■ Task objective
Find the line with "1259x644 pixels." in the entries below. Repeat it, every following line, and the line with "Click the frame-by-frame", exactly and with nothing added.

■ Data
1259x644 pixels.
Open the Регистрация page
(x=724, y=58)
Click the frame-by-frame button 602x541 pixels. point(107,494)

---

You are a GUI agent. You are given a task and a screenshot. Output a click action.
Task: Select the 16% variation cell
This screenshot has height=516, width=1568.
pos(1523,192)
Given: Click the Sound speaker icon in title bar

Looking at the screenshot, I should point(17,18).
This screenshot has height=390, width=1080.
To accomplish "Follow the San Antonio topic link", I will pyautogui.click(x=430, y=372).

==

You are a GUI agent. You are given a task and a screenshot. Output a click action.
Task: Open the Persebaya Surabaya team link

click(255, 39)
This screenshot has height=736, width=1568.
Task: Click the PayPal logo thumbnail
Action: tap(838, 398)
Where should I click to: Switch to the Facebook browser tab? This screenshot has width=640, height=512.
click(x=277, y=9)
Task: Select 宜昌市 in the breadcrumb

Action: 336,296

■ Solution
1259x644 pixels.
Open the Регистрация page
(x=724, y=58)
Click the frame-by-frame button 602x541 pixels. point(107,494)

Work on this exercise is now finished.